*Exercise instructions*.
Figure out the number of lines in the data that hold the string "Affairs". Reply with that figure only.

Saved entries:
===============

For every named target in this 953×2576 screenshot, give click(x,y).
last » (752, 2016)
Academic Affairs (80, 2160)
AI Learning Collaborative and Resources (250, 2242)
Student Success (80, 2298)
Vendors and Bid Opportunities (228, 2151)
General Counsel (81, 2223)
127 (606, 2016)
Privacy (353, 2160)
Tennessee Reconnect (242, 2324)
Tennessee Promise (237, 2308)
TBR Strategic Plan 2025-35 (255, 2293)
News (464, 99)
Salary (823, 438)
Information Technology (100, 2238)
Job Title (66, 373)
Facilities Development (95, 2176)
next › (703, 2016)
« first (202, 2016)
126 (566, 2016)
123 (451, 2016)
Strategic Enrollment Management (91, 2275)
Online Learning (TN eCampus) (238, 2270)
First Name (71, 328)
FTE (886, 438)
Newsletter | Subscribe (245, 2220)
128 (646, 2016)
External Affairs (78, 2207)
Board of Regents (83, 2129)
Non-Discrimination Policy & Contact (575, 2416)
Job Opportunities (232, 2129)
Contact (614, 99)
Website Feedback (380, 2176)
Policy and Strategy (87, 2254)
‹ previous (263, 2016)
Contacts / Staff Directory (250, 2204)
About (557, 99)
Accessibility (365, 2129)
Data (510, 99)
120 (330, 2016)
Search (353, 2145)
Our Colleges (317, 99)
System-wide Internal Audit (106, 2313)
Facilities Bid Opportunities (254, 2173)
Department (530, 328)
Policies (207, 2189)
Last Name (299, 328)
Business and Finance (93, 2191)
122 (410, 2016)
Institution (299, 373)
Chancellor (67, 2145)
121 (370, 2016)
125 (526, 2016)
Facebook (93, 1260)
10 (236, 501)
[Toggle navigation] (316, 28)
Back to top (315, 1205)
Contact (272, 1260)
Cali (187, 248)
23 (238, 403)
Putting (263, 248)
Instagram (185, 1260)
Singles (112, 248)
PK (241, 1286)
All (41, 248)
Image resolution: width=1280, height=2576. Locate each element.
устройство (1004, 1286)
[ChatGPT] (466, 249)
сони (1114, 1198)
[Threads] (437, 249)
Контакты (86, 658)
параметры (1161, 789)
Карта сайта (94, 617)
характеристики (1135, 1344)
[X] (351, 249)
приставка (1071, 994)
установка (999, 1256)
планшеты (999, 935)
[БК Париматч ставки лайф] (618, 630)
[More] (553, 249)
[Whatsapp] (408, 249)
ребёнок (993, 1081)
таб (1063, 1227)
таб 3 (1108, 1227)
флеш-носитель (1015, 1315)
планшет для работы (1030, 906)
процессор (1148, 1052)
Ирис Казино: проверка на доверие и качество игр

===============

*Response to the task*.
2